3 整理屋提携弁護士問題
平成9年頃、整理屋提携弁護士問題が浮上した。整理屋提携弁護士問題とは、弁護士を実質的に雇用し、または弁護士の名義を借りた整理屋が貸金業を装って雑誌等に広告を出して多重債務者に融資の勧誘をするが、実際には融資はせず債務整理を斡旋して弁護士を紹介し、弁護士が得た報酬の一部を獲得する業者である。実際には、提携弁護士の事務所は整理屋に仕切られており、報酬は高額だが仕事は杜撰である。一応、弁護士名の受任通知で取立が止まるにすぎない。整理屋提携弁護士は東京に集中していたが、雑誌の広告等を媒体として顧客を獲得するため顧客は全国に存在し、弁護士本人が依頼者と面談をすることもほとんどなく、依頼者の生活再建などという視点は微塵もないのである。

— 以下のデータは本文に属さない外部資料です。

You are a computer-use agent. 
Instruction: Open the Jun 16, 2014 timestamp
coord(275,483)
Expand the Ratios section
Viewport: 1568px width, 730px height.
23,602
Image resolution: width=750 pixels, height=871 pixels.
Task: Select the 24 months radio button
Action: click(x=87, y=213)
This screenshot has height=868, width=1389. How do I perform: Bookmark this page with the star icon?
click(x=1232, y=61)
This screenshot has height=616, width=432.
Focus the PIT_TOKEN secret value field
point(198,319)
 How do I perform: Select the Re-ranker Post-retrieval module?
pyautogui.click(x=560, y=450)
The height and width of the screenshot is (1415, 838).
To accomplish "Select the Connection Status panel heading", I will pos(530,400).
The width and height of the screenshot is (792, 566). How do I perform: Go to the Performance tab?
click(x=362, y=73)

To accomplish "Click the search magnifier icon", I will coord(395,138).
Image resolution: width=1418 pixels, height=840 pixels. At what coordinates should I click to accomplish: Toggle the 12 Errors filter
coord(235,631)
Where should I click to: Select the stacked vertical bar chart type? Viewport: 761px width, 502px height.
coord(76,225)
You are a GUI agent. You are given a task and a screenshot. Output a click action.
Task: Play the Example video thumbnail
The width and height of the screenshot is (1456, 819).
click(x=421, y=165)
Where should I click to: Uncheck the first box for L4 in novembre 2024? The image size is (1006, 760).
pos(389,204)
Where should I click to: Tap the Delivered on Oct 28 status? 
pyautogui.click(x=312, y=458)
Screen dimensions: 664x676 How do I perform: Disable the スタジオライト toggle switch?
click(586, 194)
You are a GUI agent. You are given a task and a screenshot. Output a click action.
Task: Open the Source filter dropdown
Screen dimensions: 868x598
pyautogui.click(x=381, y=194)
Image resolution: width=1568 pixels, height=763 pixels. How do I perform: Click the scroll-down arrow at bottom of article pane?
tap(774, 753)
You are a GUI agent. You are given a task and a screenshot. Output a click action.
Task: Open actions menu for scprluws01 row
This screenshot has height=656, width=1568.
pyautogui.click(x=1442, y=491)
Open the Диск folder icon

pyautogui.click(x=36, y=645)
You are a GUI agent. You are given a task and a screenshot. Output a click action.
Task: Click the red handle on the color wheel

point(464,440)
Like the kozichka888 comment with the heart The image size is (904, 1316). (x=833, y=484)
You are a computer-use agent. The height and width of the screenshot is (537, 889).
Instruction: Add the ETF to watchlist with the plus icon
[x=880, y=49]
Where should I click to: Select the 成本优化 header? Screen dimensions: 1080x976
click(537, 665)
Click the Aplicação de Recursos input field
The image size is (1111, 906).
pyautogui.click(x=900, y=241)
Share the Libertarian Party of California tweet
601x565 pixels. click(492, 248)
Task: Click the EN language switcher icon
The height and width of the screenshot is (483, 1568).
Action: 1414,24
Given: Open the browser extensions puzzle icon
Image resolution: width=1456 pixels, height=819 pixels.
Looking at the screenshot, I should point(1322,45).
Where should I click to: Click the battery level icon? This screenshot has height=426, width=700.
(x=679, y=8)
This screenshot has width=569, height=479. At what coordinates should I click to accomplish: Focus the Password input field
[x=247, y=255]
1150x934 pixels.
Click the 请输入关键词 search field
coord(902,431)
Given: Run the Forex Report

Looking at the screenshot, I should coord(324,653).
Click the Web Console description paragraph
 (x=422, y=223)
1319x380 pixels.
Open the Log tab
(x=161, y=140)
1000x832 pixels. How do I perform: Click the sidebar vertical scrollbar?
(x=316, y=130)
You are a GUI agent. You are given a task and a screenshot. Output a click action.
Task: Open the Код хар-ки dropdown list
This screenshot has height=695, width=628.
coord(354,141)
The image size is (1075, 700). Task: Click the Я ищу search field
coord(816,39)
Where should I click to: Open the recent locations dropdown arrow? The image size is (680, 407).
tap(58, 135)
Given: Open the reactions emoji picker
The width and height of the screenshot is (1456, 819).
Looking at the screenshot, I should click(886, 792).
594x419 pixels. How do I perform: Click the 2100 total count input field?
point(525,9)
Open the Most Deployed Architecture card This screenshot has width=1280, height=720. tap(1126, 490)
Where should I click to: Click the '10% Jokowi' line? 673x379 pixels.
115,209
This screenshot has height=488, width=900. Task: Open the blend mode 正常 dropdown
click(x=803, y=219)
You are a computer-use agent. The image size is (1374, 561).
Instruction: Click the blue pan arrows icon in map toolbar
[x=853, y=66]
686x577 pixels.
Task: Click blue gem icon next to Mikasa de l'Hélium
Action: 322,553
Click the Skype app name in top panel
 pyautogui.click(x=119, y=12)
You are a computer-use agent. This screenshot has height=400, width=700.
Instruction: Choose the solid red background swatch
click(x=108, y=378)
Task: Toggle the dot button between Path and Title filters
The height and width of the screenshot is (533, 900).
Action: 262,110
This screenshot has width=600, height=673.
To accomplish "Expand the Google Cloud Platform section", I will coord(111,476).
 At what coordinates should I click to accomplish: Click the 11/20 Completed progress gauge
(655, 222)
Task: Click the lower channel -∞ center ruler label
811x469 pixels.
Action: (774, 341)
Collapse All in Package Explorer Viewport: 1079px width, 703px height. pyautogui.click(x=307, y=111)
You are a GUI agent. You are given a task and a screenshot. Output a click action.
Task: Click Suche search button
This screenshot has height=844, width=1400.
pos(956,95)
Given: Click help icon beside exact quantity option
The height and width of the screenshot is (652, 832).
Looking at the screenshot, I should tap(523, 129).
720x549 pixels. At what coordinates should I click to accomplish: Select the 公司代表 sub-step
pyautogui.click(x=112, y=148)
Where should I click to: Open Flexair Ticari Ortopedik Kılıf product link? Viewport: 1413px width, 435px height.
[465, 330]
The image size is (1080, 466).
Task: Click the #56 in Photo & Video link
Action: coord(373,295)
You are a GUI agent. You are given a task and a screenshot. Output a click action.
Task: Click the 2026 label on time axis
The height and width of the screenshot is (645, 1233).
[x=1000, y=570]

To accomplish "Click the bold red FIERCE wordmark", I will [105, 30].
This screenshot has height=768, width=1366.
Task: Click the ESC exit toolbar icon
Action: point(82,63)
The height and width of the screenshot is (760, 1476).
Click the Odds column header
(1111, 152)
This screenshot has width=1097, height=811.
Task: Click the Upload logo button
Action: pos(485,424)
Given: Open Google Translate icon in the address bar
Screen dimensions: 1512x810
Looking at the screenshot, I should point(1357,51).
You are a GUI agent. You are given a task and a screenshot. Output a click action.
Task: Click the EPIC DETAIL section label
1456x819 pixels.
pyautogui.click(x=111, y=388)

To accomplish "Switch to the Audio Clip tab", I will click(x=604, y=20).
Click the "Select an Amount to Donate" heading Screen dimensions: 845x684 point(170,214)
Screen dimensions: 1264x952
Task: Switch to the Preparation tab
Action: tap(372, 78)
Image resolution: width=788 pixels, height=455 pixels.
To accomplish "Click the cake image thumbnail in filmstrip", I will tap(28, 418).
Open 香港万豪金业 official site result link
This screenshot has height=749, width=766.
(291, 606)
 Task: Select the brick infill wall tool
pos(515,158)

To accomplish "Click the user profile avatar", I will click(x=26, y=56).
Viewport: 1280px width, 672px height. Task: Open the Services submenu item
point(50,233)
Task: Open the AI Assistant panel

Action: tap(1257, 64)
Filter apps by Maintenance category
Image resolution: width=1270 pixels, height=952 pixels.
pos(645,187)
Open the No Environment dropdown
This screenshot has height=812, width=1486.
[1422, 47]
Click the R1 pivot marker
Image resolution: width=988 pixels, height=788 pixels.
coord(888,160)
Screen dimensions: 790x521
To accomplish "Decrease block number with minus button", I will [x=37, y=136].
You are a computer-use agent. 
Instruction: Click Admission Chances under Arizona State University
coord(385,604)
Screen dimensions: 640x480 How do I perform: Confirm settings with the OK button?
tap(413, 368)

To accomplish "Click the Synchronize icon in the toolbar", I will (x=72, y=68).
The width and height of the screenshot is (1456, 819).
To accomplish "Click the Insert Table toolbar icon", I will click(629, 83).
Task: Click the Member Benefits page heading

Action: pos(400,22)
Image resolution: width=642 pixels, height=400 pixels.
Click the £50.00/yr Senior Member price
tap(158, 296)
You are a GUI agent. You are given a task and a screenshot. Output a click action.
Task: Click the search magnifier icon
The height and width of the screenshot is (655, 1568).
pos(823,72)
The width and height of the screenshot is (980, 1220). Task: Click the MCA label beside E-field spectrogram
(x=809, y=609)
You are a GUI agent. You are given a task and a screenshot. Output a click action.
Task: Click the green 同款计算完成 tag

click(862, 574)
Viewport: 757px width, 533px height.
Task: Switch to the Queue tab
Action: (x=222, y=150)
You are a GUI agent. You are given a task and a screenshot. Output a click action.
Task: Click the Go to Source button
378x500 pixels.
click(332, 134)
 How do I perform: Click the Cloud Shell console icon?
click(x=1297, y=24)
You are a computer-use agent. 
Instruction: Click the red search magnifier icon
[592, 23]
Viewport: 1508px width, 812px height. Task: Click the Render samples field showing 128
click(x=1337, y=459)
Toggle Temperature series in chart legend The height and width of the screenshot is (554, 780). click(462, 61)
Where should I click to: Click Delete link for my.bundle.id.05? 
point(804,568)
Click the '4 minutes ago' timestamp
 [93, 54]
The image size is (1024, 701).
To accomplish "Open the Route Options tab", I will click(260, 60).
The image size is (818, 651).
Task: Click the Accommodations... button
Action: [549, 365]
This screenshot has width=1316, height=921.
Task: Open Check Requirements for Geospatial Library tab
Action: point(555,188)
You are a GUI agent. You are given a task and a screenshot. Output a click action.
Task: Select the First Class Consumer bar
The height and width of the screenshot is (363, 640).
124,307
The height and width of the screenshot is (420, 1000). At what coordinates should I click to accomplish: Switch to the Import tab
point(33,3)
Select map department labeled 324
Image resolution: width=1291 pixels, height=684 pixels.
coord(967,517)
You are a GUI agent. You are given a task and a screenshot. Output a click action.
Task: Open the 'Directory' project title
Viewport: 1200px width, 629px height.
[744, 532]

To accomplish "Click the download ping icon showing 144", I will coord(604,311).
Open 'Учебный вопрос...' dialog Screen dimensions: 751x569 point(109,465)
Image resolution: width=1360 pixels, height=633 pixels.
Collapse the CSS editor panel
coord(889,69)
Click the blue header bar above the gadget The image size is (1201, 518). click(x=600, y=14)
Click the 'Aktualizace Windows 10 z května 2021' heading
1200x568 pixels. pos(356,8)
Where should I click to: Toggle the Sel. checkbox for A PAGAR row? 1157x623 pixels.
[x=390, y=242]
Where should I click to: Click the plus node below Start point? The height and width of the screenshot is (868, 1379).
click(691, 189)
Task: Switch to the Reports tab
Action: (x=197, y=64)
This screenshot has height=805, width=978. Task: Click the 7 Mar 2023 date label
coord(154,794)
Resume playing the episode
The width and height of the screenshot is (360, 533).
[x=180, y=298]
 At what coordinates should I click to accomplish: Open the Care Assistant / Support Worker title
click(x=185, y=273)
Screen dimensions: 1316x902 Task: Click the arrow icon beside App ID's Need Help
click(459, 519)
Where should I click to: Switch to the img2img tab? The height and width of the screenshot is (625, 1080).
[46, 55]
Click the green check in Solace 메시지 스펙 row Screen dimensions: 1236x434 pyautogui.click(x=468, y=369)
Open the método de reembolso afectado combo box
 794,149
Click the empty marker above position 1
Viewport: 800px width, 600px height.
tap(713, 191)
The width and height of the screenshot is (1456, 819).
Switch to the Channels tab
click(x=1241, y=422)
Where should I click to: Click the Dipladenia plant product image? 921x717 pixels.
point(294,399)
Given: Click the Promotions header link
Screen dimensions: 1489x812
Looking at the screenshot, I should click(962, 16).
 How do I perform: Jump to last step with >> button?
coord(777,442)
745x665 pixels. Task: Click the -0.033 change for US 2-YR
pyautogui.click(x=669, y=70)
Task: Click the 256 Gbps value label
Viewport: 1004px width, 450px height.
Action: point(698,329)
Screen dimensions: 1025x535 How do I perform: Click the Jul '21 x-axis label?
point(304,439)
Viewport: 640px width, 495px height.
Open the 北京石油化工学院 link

当時、司法書士には受任通知による取立禁止効はなかったため、整理屋提携弁護士のような業務は成り立ち得ず、どちらかというと冷ややかな目で整理屋提携弁護士問題をみていたのであるが、まさか、わずか10年後に類似の問題で司法書士が苦悩するとは誰が予想していたであろうか。